С первым самостоятельным полётом в полку лейтенанта Юрия Гагарина поздравляют командир эскадрильи майор В. Решетов (слева) и секретарь парторганизации капитан А. Росляков.
– Красота-то какая!-невольно вырвалось у меня.
– Не отвлекайтесь от приборов,-послышался отрезвляющий голос Васильева.
Он так же, как и все мы, истосковался па солнцу, но знал: в воздухе ничто не должно отвлекать внимание лётчика от управления самолётом. Для него было важно то, что с солнцем мы встретились точно по расчётному времени. И он тут же сказал мне об этом:
– Эмоции эмоциями, а дело прежде всего.
Так началась настоящая лётная служба в Заполярье.
Командир звена, обстоятельно проверив: моё умение обращаться с машиной, допустил к самостоятельным полётам. Новый командир нашей эскадрильи майор Владимир Решетов согласился с его решением и, когда первый самостоятельный полёт был совершён, сразу у самолёта вместе с секретарём партийной организации капитаном Анатолием Росляковым поздравил меня с этим событием. Товарищи запечатлели на фотографии этот момент. Мне было приятно послать Вале в Оренбург снимок, на котором мы все трое, одетые в меховые комбинезоны, в лётных шлемах, улыбающиеся вовсю, пожимаем друг другу руки.
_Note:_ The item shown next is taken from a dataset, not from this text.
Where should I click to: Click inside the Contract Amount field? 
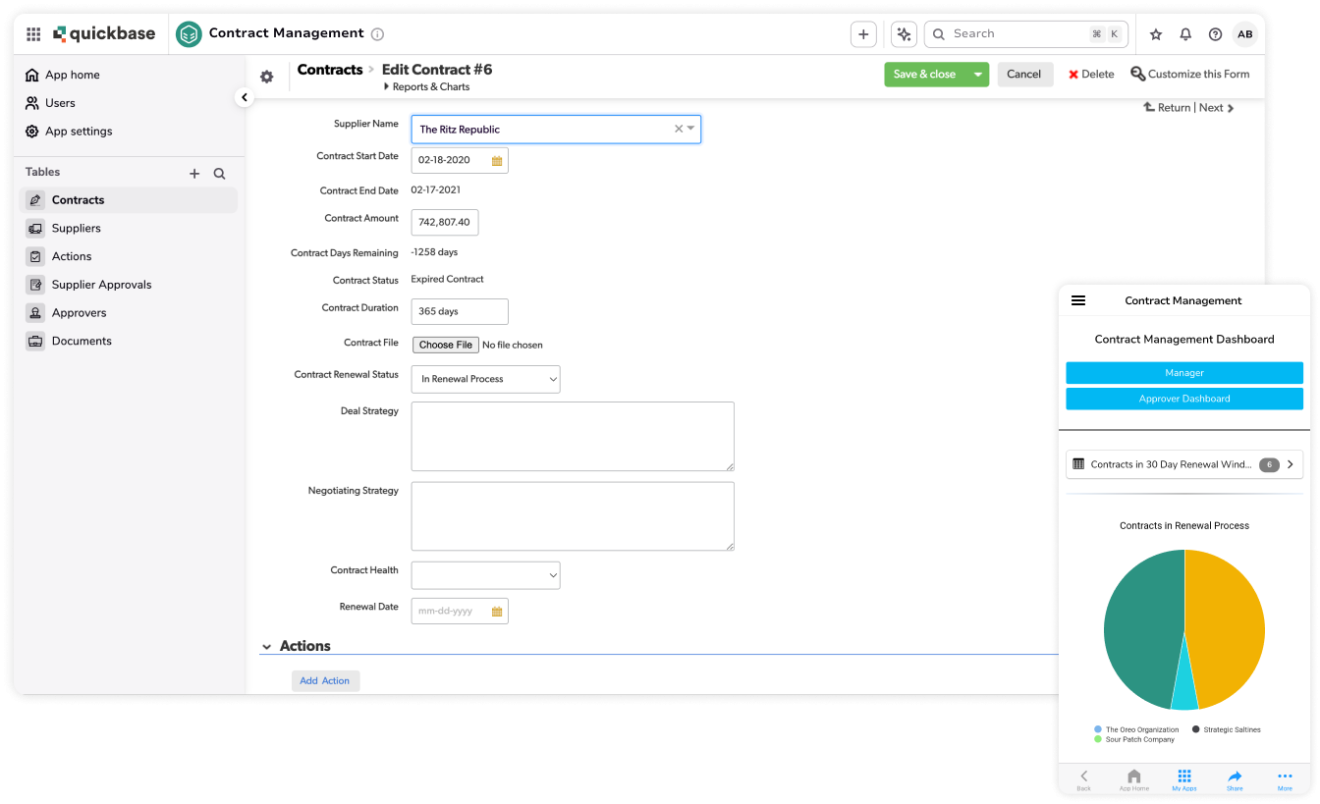pos(444,222)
Вскоре случилось со мной неприятное происшествие. Я летал по приборам. Синоптики на целый день «дали» хорошую погоду – ничто не предвещало ненастья. Когда я выполнил последнее упражнение, неожиданно стало темнеть. Внизу исчезли островки и заливы. Я понял: приближаются снеговые заряды – самая неприятная вещь на Севере, не только в небе, но и на земле. Запросил аэродром: какая погода? Ответили: пока терпимо, но с каждой минутой видимость ухудшается, запасную посадочную площадку уже захлестнули снежные волны. «Ну что ж, поспорим и поборемся с непогодой», – решительно подумал я и тут же увидел: топлива осталось в обрез. Главное в таком положении – сохранить ясность мысли и присутствие духа.